_Extrait du document:_

Le Dr Jacques Véronneau, à titre de dentiste, se passionne pour les caries. Il en a même fait sa spécialité. Sauf qu'il n'aime pas utiliser sa fraise: il se consacre plutôt à la prévention. Ses travaux de recherche démontrent qu'il faut s'occuper de la santé dentaire des enfants dès le berceau. Professeur à la faculté de médecine dentaire de l'Université McGill, il tente de changer la culture «curative» des dentistes pour une culture «préventive». Mais le chemin est ardu.

Le Dr Jacques Véronneau parle de la carie comme d'autres de leur passion pour les voitures ou le hockey. «La carie est une maladie infectieuse, dit-il. On peut la comparer à la tuberculose. Au lieu de regarder les lésions, on devrait chercher à diminuer l'infection. Et il faut s'occuper de la santé dentaire des enfants dès l'âge de 3 mois.»

Dentiste actif et professeur à la faculté de médecine dentaire de l'Université McGill, le Dr Véronneau consacre une partie de sa pratique à tenter de changer la culture dite «curative» des dentistes. «Ce qu'il faut comprendre, explique-t-il, c'est que nous partons tous dans la vie avec une santé buccale adéquate. Mais il faut bien le dire, c'est plus payant pour les dentistes de sortir la roulette, de faire des plombages, des extractions, que de faire de la prévention.»

_Consignes:_
(a) Pourriez-vous réécrire sous forme de liste, plus brièvement, le paragraphe du texte sur la prévention de la carie qui commence par « Dentiste actif et professeur », en conservant ses faits principaux ?
(b) Pouvez-vous rédiger la suite du texte sur la prévention de la carie, à partir de sa dernière phrase ?
Les données ci-dessous forment un ensemble indépendant du texte.

_Jeu de données:_
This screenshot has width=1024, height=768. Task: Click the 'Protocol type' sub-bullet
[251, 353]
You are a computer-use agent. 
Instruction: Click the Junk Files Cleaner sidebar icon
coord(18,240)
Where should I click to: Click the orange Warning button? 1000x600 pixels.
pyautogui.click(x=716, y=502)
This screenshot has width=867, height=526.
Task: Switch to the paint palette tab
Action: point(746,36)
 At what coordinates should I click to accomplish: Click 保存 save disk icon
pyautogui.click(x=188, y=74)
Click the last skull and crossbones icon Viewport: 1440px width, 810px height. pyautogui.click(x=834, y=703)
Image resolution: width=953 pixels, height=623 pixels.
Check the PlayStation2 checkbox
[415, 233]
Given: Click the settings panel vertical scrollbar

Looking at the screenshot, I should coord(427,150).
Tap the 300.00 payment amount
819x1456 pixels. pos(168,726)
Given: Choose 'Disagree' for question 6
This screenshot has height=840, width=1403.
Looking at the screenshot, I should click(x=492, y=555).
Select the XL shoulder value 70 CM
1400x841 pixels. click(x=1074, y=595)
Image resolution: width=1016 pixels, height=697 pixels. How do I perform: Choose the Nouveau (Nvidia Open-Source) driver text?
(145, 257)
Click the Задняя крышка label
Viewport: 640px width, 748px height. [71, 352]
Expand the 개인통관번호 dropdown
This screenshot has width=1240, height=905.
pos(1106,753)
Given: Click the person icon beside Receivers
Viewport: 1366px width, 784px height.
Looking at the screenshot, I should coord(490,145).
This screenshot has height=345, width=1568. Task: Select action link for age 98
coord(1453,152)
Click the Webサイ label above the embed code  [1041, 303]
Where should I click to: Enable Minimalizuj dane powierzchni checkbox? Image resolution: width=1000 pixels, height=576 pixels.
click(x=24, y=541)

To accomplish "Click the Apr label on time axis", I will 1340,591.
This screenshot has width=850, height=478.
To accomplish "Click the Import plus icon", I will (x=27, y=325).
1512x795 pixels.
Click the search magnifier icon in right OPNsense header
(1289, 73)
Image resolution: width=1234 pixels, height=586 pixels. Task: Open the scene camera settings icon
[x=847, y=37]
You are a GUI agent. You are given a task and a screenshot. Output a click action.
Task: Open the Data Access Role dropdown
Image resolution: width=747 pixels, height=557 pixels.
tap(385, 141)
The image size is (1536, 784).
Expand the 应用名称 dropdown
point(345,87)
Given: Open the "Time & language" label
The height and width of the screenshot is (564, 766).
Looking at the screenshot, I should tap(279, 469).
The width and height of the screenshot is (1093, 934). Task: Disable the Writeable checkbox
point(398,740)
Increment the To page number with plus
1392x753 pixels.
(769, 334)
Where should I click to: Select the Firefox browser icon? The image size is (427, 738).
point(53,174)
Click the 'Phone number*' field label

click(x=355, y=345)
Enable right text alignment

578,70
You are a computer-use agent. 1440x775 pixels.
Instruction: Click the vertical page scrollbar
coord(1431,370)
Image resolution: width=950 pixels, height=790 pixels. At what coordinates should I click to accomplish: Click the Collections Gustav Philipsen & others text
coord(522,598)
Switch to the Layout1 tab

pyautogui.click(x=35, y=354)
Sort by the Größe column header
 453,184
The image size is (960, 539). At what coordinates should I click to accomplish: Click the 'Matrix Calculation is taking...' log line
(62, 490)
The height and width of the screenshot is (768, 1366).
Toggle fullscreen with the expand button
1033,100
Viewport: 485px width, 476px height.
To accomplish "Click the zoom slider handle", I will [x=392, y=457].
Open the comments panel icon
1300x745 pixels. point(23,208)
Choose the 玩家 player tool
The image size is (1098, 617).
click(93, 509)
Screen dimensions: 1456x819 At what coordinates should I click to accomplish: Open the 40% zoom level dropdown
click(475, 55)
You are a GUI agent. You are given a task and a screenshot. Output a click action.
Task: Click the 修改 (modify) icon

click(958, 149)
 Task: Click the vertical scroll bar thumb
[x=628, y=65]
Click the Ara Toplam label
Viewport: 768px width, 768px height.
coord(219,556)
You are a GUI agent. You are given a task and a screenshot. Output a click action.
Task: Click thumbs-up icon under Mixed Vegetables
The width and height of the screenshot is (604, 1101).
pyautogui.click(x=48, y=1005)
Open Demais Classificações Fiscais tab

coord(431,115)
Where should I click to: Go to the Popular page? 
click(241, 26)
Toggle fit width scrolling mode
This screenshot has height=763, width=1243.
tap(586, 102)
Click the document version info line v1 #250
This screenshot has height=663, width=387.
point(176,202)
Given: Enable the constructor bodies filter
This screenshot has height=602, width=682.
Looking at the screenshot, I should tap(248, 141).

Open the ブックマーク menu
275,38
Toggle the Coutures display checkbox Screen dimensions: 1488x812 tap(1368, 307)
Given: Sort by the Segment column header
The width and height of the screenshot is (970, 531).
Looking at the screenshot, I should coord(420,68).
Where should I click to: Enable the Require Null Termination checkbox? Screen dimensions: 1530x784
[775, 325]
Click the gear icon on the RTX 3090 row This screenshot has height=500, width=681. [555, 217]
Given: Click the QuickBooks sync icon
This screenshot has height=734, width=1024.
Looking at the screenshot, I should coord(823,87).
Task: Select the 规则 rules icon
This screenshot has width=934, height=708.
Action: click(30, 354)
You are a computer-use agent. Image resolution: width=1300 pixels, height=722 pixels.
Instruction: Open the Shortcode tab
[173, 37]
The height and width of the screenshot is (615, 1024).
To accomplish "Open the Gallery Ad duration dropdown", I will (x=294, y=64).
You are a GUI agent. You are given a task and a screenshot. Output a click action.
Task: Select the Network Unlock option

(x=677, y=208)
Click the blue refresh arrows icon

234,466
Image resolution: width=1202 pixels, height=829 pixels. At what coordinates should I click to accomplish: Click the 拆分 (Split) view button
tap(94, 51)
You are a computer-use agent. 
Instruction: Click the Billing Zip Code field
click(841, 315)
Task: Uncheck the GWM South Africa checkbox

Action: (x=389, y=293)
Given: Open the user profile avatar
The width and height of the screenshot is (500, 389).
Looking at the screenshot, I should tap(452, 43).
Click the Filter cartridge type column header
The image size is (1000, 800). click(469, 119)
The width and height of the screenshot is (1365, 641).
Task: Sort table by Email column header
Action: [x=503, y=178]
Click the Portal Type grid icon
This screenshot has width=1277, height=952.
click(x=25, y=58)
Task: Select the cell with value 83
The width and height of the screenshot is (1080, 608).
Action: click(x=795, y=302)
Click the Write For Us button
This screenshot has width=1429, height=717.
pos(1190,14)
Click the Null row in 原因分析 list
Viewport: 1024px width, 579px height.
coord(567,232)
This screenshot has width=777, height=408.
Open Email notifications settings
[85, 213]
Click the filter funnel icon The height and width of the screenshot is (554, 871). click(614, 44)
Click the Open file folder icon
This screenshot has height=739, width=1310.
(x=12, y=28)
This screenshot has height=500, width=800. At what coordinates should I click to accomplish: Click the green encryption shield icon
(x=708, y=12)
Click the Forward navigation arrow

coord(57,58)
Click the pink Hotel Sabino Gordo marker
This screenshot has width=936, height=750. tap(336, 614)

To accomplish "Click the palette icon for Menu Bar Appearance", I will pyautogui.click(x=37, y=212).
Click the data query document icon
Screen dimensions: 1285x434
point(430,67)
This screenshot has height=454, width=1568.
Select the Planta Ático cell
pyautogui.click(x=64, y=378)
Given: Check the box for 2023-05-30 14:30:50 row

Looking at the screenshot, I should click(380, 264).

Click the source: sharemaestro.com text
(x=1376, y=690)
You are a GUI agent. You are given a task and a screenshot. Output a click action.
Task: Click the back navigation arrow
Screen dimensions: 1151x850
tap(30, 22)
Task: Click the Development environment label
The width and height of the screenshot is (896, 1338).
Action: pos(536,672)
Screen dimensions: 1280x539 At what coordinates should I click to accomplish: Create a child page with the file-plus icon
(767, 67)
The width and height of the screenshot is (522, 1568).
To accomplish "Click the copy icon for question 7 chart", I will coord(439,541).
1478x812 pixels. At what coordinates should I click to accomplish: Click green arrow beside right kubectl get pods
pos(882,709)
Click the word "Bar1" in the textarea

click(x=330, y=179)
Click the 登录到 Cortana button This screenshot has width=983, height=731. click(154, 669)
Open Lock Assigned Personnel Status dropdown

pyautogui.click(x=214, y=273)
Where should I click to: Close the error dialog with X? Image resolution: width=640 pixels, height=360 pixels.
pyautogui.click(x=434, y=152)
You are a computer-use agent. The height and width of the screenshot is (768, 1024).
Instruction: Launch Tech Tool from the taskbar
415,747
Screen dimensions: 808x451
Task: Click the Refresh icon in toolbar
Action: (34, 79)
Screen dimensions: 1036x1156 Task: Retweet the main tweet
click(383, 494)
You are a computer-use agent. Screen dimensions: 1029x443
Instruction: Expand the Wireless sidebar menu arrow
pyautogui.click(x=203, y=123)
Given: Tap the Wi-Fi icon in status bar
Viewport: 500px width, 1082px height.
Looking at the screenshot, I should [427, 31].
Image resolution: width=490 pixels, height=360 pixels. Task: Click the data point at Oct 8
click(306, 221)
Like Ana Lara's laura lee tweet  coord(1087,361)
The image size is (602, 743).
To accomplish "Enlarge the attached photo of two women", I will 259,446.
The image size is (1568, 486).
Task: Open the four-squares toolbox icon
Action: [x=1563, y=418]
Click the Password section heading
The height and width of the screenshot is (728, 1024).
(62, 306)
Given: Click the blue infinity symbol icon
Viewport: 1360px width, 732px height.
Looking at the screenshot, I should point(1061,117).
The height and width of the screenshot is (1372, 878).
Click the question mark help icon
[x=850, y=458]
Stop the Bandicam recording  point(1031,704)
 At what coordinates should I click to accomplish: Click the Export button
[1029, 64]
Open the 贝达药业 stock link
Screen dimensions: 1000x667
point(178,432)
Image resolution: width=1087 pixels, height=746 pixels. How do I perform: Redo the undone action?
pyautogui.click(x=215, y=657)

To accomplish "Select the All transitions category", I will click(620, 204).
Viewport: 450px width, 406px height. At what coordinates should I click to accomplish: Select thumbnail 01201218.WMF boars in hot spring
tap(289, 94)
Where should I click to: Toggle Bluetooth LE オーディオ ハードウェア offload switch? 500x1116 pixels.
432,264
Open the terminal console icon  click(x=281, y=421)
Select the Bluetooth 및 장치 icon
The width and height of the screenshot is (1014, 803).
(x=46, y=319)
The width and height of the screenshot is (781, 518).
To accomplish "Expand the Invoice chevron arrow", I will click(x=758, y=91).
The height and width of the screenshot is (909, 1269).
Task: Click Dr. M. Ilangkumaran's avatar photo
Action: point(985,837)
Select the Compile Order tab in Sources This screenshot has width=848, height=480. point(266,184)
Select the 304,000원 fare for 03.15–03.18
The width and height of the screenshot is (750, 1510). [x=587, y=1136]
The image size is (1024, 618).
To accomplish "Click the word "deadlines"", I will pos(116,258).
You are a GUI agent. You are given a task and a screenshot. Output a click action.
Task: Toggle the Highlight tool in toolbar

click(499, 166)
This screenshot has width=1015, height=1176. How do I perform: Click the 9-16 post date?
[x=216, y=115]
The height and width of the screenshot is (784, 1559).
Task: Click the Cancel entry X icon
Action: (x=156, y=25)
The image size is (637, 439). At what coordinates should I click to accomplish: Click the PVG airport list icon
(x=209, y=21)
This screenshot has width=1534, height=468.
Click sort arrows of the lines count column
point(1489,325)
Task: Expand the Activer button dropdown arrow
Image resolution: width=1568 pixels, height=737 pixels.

_Réponses par tâche:_
(a)
- Le Dr Véronneau est dentiste en exercice et professeur à la faculté de médecine dentaire de l'Université McGill.
- Il consacre une partie de sa pratique à faire évoluer la culture dite « curative » des dentistes.
- Selon lui, nous commençons tous notre vie avec une santé buccale adéquate.
- Il affirme qu'il est plus payant pour les dentistes de sortir la roulette, de faire des plombages et des extractions que de faire de la prévention.

(b)
Selon le Dr Véronneau, il faut arrêter de dire qu'une visite chez le dentiste n'est pas nécessaire avant l'âge de 3 ou 4 ans. Il insiste pour dire qu'il faut s'occuper de la santé dentaire des enfants avant même la première dent de lait. «Dès l'âge de 6 mois, il y a un risque de contamination, enchaîne-t-il. La contamination peut provenir du doigt qu'on utilise pour nettoyer la bouche de son enfant au lieu d'une débarbouillette propre. Elle peut aussi provenir de la sucette ou de la cuillère qu'on a contaminée en goûtant la nourriture du bébé. Il faut faire de la prévention auprès des mères, mais aussi dans les services de garde.»

À la clinique dentaire de l'Hôpital général de Montréal, le Dr Véronneau enseigne aux futurs dentistes comment examiner la bouche d'un bébé de 3 mois. «C'est simple, explique-t-il: on a qu'à coucher l'enfant sur les genoux de la mère et à s'installer sur une chaise juste en face.» L'examen peut aussi permettre de prélever de la salive et d'en mesurer l'acidité.

La carie, à la fois simple et complexe

Le monde de la carie est à la fois simple et complexe. La carie évolue lorsqu'il y a un déséquilibre des bactéries naturellement présentes dans la bouche; streptocoque (mutant) et lactobacilles. L'infection se développe surtout quand les dents sont exposées à des sucres raffinés, dans un milieu acide.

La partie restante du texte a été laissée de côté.